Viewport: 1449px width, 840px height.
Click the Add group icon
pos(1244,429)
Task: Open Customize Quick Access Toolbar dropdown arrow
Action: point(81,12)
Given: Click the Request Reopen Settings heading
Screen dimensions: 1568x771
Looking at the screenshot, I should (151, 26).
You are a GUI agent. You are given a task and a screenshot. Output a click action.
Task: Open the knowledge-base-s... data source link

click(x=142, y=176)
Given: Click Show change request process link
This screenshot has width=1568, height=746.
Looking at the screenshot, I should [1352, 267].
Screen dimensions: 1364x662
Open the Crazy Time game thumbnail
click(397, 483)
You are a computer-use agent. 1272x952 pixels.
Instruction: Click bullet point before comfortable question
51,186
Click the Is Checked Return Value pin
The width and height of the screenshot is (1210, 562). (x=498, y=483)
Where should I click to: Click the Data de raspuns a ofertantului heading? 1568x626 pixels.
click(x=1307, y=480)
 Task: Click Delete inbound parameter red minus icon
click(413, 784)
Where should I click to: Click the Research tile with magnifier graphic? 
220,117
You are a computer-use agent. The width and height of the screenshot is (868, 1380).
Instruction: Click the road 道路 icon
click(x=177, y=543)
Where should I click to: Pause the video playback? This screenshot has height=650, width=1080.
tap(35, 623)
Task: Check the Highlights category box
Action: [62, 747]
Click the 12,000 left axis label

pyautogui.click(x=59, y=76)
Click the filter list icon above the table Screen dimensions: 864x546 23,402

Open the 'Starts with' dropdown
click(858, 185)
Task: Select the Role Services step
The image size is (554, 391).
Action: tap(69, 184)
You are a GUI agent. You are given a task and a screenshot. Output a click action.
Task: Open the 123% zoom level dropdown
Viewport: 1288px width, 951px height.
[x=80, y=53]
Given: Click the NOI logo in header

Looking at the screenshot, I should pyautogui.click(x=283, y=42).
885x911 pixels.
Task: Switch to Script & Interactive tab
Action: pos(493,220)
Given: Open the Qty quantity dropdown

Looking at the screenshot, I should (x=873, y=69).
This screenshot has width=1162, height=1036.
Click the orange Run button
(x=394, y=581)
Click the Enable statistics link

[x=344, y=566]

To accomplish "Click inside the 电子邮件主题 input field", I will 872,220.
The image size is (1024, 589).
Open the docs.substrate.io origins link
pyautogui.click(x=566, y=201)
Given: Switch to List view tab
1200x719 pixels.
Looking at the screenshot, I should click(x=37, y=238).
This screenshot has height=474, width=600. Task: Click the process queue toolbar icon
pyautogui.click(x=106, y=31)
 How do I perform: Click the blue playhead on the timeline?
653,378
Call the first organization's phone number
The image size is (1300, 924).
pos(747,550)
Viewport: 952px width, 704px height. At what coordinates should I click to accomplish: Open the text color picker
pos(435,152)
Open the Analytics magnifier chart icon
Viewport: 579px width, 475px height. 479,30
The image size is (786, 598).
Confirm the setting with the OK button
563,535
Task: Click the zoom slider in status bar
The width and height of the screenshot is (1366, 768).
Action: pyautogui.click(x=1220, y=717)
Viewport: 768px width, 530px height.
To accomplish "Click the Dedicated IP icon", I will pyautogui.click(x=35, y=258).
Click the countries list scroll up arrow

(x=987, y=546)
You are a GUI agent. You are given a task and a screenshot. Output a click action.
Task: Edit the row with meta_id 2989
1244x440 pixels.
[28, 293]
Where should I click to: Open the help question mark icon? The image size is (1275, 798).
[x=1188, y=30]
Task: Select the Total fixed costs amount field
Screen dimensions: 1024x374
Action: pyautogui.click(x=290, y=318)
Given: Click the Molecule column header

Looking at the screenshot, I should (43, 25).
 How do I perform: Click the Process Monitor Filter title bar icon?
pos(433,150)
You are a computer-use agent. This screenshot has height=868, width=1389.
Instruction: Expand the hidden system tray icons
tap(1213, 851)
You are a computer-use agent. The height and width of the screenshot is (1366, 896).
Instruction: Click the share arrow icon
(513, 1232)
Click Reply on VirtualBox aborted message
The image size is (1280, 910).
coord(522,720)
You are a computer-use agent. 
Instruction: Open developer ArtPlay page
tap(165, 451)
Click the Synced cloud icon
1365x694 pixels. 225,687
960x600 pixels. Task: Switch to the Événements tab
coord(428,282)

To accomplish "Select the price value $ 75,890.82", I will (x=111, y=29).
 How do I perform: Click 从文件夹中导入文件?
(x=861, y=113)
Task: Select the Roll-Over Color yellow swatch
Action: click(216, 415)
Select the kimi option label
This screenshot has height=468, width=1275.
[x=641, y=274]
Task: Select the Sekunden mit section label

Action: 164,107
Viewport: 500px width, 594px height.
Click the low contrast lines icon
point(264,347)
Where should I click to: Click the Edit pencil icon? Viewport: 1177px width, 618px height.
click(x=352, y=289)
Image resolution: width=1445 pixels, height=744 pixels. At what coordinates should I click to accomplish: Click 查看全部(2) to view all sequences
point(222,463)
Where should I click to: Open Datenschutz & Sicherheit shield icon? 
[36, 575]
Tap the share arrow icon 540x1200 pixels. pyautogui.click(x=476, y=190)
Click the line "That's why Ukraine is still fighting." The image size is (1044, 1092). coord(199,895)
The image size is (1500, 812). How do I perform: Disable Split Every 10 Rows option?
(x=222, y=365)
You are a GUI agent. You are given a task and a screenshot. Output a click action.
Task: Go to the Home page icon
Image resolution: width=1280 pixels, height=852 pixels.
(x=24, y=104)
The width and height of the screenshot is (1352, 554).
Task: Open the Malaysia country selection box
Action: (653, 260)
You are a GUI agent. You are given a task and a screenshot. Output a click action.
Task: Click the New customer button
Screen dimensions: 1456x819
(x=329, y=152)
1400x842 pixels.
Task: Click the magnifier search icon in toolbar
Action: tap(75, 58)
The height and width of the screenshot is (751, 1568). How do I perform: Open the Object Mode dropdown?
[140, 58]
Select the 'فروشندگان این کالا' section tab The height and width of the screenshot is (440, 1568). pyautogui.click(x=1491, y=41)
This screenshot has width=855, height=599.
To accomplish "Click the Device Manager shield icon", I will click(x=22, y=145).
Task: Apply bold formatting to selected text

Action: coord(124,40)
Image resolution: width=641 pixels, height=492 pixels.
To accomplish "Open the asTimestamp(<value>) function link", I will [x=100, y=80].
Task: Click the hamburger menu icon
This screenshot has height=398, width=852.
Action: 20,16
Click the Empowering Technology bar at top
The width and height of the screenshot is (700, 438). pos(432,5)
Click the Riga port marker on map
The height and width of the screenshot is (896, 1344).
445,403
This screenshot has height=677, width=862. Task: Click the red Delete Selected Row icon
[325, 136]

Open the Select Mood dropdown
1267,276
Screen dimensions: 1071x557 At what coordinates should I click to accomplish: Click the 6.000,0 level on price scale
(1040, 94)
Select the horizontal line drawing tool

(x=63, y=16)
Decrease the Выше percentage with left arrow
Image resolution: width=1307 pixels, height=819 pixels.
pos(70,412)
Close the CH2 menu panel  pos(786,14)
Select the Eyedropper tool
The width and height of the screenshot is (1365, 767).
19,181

——————

Each entry above is to be returned exactly as given.

Viewport: 1449px width, 840px height.
Click the Add group icon
pos(1244,429)
Task: Open Customize Quick Access Toolbar dropdown arrow
Action: point(81,12)
Given: Click the Request Reopen Settings heading
Screen dimensions: 1568x771
Looking at the screenshot, I should (151, 26).
You are a GUI agent. You are given a task and a screenshot. Output a click action.
Task: Open the knowledge-base-s... data source link

click(x=142, y=176)
Given: Click Show change request process link
This screenshot has width=1568, height=746.
Looking at the screenshot, I should [1352, 267].
Screen dimensions: 1364x662
Open the Crazy Time game thumbnail
click(397, 483)
You are a computer-use agent. 1272x952 pixels.
Instruction: Click bullet point before comfortable question
51,186
Click the Is Checked Return Value pin
The width and height of the screenshot is (1210, 562). (x=498, y=483)
Where should I click to: Click the Data de raspuns a ofertantului heading? 1568x626 pixels.
click(x=1307, y=480)
 Task: Click Delete inbound parameter red minus icon
click(413, 784)
Where should I click to: Click the Research tile with magnifier graphic? 
220,117
You are a computer-use agent. The width and height of the screenshot is (868, 1380).
Instruction: Click the road 道路 icon
click(x=177, y=543)
Where should I click to: Pause the video playback? This screenshot has height=650, width=1080.
tap(35, 623)
Task: Check the Highlights category box
Action: [62, 747]
Click the 12,000 left axis label

pyautogui.click(x=59, y=76)
Click the filter list icon above the table Screen dimensions: 864x546 23,402

Open the 'Starts with' dropdown
click(858, 185)
Task: Select the Role Services step
The image size is (554, 391).
Action: tap(69, 184)
You are a GUI agent. You are given a task and a screenshot. Output a click action.
Task: Open the 123% zoom level dropdown
Viewport: 1288px width, 951px height.
[x=80, y=53]
Given: Click the NOI logo in header

Looking at the screenshot, I should pyautogui.click(x=283, y=42).
885x911 pixels.
Task: Switch to Script & Interactive tab
Action: pos(493,220)
Given: Open the Qty quantity dropdown

Looking at the screenshot, I should (x=873, y=69).
This screenshot has width=1162, height=1036.
Click the orange Run button
(x=394, y=581)
Click the Enable statistics link

[x=344, y=566]

To accomplish "Click inside the 电子邮件主题 input field", I will 872,220.
The image size is (1024, 589).
Open the docs.substrate.io origins link
pyautogui.click(x=566, y=201)
Given: Switch to List view tab
1200x719 pixels.
Looking at the screenshot, I should click(x=37, y=238).
This screenshot has height=474, width=600. Task: Click the process queue toolbar icon
pyautogui.click(x=106, y=31)
 How do I perform: Click the blue playhead on the timeline?
653,378
Call the first organization's phone number
The image size is (1300, 924).
pos(747,550)
Viewport: 952px width, 704px height. At what coordinates should I click to accomplish: Open the text color picker
pos(435,152)
Open the Analytics magnifier chart icon
Viewport: 579px width, 475px height. 479,30
The image size is (786, 598).
Confirm the setting with the OK button
563,535
Task: Click the zoom slider in status bar
The width and height of the screenshot is (1366, 768).
Action: pyautogui.click(x=1220, y=717)
Viewport: 768px width, 530px height.
To accomplish "Click the Dedicated IP icon", I will pyautogui.click(x=35, y=258).
Click the countries list scroll up arrow

(x=987, y=546)
You are a GUI agent. You are given a task and a screenshot. Output a click action.
Task: Edit the row with meta_id 2989
1244x440 pixels.
[28, 293]
Where should I click to: Open the help question mark icon? The image size is (1275, 798).
[x=1188, y=30]
Task: Select the Total fixed costs amount field
Screen dimensions: 1024x374
Action: pyautogui.click(x=290, y=318)
Given: Click the Molecule column header

Looking at the screenshot, I should (43, 25).
 How do I perform: Click the Process Monitor Filter title bar icon?
pos(433,150)
You are a computer-use agent. This screenshot has height=868, width=1389.
Instruction: Expand the hidden system tray icons
tap(1213, 851)
You are a computer-use agent. The height and width of the screenshot is (1366, 896).
Instruction: Click the share arrow icon
(513, 1232)
Click Reply on VirtualBox aborted message
The image size is (1280, 910).
coord(522,720)
You are a computer-use agent. 
Instruction: Open developer ArtPlay page
tap(165, 451)
Click the Synced cloud icon
1365x694 pixels. 225,687
960x600 pixels. Task: Switch to the Événements tab
coord(428,282)

To accomplish "Select the price value $ 75,890.82", I will (x=111, y=29).
 How do I perform: Click 从文件夹中导入文件?
(x=861, y=113)
Task: Select the Roll-Over Color yellow swatch
Action: click(216, 415)
Select the kimi option label
This screenshot has height=468, width=1275.
[x=641, y=274]
Task: Select the Sekunden mit section label

Action: 164,107
Viewport: 500px width, 594px height.
Click the low contrast lines icon
point(264,347)
Where should I click to: Click the Edit pencil icon? Viewport: 1177px width, 618px height.
click(x=352, y=289)
Image resolution: width=1445 pixels, height=744 pixels. At what coordinates should I click to accomplish: Click 查看全部(2) to view all sequences
point(222,463)
Where should I click to: Open Datenschutz & Sicherheit shield icon? 
[36, 575]
Tap the share arrow icon 540x1200 pixels. pyautogui.click(x=476, y=190)
Click the line "That's why Ukraine is still fighting." The image size is (1044, 1092). coord(199,895)
The image size is (1500, 812). How do I perform: Disable Split Every 10 Rows option?
(x=222, y=365)
You are a GUI agent. You are given a task and a screenshot. Output a click action.
Task: Go to the Home page icon
Image resolution: width=1280 pixels, height=852 pixels.
(x=24, y=104)
The width and height of the screenshot is (1352, 554).
Task: Open the Malaysia country selection box
Action: (653, 260)
You are a GUI agent. You are given a task and a screenshot. Output a click action.
Task: Click the New customer button
Screen dimensions: 1456x819
(x=329, y=152)
1400x842 pixels.
Task: Click the magnifier search icon in toolbar
Action: tap(75, 58)
The height and width of the screenshot is (751, 1568). How do I perform: Open the Object Mode dropdown?
[140, 58]
Select the 'فروشندگان این کالا' section tab The height and width of the screenshot is (440, 1568). pyautogui.click(x=1491, y=41)
This screenshot has width=855, height=599.
To accomplish "Click the Device Manager shield icon", I will click(x=22, y=145).
Task: Apply bold formatting to selected text

Action: coord(124,40)
Image resolution: width=641 pixels, height=492 pixels.
To accomplish "Open the asTimestamp(<value>) function link", I will [x=100, y=80].
Task: Click the hamburger menu icon
This screenshot has height=398, width=852.
Action: 20,16
Click the Empowering Technology bar at top
The width and height of the screenshot is (700, 438). pos(432,5)
Click the Riga port marker on map
The height and width of the screenshot is (896, 1344).
445,403
This screenshot has height=677, width=862. Task: Click the red Delete Selected Row icon
[325, 136]

Open the Select Mood dropdown
1267,276
Screen dimensions: 1071x557 At what coordinates should I click to accomplish: Click the 6.000,0 level on price scale
(1040, 94)
Select the horizontal line drawing tool

(x=63, y=16)
Decrease the Выше percentage with left arrow
Image resolution: width=1307 pixels, height=819 pixels.
pos(70,412)
Close the CH2 menu panel  pos(786,14)
Select the Eyedropper tool
The width and height of the screenshot is (1365, 767).
19,181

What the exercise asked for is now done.